The team is pushing for policy changes on several fronts. It supports expansions in public transport, more mixed-use neighbourhoods that allow people to live close to their work, changes to the tax code to discourage sprawl and ways to integrate planning with the various levels of government. Molina and his team are producing a series of regional sustainability studies, the first of which is expected early next year.

These and other efforts are intended to help authorities to conduct a broader environmental agenda, including meeting the city’s goal of reducing greenhouse-gas emissions by 12% between 2008 and 2012. Climate change has recently emerged as a priority in Mexico. Ebrard chairs the World Mayors’ Council on Climate Change and will host a climate meeting in Mexico City on 21 November, a week before the international climate summit in Cancún, Mexico.

But the Molina centre hasn’t been free of criticism or controversy. There have been concerns about the centre doing consulting work for industrial interests such as PEMEX, Mexico’s state-owned oil company, rather than focusing on its own independent agenda. Molina is also pulled all over the world by his many international commitments, including serving on US President Barack Obama’s Council of Advisors on Science and Technology as well as a part-time academic post at the University of California, San Diego. Funders and members of the advisory board, including Fernández, have urged Molina to take a more active role in guiding the centre.

Molina acknowledges these criticisms and is working on a strategic review of the centre. He says that the centre has never compromised its findings when working with industry — which he views as necessary and important — but is nonetheless moving away from paid consulting. The Mexican Congress made that move easier by allocating 50 million pesos (US$4 million) to the centre in 2010, roughly doubling the centre’s annual budget.

The Mario Molina Brand
“The Molina centre has the potential to be one of the two or three most credible institutions in developing countries on energy and environmental policy,” says Joseph Ryan, a former programme officer at the Hewlett Foundation, which provided about $4 million in funding to the centre from 2004 to 2009. But Ryan says that the centre is too closely linked with its founder and must take care to develop its own credibility “independent of the Mario Molina brand”.

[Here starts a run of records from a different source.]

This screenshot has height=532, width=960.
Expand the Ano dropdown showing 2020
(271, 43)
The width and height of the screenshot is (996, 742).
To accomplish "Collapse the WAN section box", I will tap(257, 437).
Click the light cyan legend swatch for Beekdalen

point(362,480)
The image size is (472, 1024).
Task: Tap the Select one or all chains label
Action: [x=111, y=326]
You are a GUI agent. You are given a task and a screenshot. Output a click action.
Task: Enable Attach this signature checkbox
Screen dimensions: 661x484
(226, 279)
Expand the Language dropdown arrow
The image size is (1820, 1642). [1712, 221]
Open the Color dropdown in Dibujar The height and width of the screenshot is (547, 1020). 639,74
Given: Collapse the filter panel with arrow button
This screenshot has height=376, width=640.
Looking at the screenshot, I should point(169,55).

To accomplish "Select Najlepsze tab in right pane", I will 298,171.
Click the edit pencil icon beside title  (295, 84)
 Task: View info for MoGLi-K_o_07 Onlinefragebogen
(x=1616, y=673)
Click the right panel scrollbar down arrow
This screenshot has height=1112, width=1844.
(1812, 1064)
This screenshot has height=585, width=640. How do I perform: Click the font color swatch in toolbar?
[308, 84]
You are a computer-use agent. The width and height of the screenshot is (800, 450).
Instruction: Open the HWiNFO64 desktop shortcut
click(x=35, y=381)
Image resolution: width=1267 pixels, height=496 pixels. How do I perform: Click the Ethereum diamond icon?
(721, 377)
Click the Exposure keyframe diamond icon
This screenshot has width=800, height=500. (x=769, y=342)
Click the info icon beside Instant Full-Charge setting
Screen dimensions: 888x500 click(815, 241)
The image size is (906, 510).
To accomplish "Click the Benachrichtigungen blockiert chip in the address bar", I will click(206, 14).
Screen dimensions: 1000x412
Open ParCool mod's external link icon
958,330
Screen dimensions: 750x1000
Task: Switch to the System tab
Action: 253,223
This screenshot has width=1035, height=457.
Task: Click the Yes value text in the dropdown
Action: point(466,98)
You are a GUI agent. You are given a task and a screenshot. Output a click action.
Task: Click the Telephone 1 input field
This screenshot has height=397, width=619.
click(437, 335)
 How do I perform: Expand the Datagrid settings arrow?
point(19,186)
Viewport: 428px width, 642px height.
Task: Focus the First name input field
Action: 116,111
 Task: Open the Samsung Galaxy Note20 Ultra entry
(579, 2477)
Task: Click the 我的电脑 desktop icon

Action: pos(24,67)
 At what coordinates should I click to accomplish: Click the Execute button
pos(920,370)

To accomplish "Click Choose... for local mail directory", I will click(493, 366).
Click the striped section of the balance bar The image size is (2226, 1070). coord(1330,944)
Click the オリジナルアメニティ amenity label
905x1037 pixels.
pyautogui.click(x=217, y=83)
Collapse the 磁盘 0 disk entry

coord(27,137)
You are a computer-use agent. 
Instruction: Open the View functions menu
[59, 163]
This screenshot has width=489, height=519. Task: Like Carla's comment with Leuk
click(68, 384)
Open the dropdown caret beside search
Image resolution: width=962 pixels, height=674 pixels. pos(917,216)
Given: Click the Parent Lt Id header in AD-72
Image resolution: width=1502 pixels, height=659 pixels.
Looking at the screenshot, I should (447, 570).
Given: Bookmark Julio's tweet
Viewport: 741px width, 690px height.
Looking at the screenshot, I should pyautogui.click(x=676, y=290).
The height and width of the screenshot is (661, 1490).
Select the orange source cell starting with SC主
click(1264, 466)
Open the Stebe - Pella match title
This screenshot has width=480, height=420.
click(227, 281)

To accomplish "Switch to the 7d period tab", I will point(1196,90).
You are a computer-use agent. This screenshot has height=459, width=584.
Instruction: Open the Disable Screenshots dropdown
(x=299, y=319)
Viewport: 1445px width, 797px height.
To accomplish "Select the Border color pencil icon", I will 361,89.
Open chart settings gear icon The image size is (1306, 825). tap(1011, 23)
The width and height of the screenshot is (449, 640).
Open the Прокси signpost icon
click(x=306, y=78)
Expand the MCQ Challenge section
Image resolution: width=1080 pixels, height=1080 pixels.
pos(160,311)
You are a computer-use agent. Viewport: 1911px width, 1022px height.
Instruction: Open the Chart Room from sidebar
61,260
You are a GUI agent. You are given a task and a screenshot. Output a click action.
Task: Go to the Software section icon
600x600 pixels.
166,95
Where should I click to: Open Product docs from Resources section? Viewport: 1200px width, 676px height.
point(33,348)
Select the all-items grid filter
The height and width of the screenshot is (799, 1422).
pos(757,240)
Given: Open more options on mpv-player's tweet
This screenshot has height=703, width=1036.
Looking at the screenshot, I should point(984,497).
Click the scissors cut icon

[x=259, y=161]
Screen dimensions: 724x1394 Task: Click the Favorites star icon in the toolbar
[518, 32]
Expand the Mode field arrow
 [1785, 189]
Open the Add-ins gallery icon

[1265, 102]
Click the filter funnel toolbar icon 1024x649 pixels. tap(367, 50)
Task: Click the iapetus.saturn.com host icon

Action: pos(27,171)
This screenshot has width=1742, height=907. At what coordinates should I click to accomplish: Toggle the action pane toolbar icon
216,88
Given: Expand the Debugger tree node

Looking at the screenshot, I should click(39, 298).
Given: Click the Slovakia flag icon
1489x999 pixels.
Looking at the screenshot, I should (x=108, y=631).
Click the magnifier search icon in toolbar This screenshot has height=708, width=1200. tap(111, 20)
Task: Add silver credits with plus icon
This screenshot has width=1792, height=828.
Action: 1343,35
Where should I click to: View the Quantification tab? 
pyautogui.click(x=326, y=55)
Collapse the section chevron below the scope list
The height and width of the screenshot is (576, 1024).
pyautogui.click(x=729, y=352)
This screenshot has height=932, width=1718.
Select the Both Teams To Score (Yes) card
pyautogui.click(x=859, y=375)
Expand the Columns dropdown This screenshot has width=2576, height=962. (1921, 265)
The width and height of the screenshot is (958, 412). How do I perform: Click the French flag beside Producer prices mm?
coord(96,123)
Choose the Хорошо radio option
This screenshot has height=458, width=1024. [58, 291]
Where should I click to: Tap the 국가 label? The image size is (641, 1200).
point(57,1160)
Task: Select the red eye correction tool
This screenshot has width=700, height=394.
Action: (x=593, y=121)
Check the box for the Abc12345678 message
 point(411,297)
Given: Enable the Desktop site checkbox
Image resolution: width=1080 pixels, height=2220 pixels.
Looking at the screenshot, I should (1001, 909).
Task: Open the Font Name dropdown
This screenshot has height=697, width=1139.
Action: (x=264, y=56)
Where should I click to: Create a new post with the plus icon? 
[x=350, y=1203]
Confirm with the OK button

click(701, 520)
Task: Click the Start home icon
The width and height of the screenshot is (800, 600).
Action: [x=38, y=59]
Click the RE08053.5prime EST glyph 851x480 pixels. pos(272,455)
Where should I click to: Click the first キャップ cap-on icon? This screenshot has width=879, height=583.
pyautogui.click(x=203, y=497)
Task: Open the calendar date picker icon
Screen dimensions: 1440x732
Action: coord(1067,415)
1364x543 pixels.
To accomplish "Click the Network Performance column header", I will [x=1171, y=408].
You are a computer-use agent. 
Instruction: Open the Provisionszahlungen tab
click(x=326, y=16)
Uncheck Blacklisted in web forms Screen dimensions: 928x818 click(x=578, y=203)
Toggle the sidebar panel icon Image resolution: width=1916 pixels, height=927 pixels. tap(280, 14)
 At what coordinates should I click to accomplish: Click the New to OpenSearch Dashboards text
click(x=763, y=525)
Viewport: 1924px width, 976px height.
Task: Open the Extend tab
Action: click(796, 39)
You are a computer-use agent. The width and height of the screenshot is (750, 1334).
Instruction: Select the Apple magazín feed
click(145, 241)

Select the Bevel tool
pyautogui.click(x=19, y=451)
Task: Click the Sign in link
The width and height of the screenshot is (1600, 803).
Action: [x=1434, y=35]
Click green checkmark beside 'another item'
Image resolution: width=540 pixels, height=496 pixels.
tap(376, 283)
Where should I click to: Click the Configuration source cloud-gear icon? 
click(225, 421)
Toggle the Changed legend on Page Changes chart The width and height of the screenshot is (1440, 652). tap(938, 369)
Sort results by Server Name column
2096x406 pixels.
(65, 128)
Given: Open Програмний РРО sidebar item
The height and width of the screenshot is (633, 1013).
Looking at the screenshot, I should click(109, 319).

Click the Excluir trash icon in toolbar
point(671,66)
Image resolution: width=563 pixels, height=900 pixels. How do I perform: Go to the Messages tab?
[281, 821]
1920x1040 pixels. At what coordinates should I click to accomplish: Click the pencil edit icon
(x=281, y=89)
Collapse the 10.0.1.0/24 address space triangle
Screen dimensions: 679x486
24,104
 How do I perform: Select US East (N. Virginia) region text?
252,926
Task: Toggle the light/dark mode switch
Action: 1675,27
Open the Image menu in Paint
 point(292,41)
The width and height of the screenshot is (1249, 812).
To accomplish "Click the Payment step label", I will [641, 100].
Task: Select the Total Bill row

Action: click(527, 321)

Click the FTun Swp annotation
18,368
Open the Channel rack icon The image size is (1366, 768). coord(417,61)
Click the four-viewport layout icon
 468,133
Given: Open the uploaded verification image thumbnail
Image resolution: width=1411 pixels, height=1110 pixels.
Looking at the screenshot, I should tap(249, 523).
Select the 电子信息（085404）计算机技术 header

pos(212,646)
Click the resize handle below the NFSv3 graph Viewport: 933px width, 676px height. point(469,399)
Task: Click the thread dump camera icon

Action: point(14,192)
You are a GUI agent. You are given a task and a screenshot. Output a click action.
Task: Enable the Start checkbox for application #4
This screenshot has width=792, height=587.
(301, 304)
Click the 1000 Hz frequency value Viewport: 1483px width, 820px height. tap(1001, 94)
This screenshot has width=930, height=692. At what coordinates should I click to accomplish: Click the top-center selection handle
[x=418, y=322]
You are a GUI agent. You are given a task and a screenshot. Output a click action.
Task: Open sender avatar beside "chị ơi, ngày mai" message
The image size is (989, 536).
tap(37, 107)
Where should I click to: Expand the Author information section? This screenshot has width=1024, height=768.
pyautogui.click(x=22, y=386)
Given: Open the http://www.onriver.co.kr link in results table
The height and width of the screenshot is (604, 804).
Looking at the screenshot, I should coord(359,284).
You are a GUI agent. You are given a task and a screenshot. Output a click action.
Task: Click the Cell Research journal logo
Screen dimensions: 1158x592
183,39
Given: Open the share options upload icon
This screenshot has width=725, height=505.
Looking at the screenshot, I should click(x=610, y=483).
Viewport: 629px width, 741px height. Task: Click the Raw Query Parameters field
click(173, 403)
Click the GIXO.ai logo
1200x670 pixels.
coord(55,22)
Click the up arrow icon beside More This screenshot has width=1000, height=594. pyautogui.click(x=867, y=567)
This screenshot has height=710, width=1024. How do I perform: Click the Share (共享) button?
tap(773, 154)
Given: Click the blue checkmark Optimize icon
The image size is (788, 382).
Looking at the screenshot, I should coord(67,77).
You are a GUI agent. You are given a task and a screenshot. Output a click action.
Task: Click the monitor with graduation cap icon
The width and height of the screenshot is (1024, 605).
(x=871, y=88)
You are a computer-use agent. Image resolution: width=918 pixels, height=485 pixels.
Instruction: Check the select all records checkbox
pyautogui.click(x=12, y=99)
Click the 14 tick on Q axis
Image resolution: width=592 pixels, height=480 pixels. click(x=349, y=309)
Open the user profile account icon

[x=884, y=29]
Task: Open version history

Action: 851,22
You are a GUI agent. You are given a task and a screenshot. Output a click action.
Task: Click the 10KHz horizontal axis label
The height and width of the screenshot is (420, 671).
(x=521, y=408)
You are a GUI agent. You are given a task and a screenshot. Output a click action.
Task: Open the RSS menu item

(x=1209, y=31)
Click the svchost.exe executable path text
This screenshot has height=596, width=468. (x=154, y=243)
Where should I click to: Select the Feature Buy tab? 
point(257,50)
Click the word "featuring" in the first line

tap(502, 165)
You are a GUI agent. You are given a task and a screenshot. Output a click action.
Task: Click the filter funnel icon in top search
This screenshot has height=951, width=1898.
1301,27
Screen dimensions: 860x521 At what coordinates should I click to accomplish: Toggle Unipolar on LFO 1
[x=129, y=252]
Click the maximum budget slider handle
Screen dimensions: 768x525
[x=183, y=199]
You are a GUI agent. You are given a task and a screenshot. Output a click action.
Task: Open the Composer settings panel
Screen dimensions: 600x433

Molina started building that brand when he arrived at the University of California, Irvine, for his postdoctoral fellowship with Nobel-prizewinning atmospheric chemist Sherwood Rowland in 1973. Rowland offered him several projects, most of which centred on his own analyses of radioactive molecules, but the list contained one outlier: an investigation into the fate of an increasingly important class of commercial chemicals — CFCs — used as refrigerants and propellants in aerosol cans. Rowland thought that the compounds could be useful as tracer chemicals for atmospheric research. Molina chose the CFC project, attracted by the possibility that his work could have real-world implications.

“He certainly picked the right project, and was of course instrumental in working it through,” says Rowland. “At the end of three months, we realized that we had the bear by the tail.”

CFCs were popular in commercial products because they did not seem to react with other gases. Recognizing that the chemicals would gradually collect in the stratosphere, the two calculated that CFCs would in fact break down under a combination of cool air and the harsh ultraviolet radiation of the upper atmosphere. Those reactions would liberate chlorine atoms that could then crack ozone molecules. Molina and Rowland published their findings in Nature in June 1974.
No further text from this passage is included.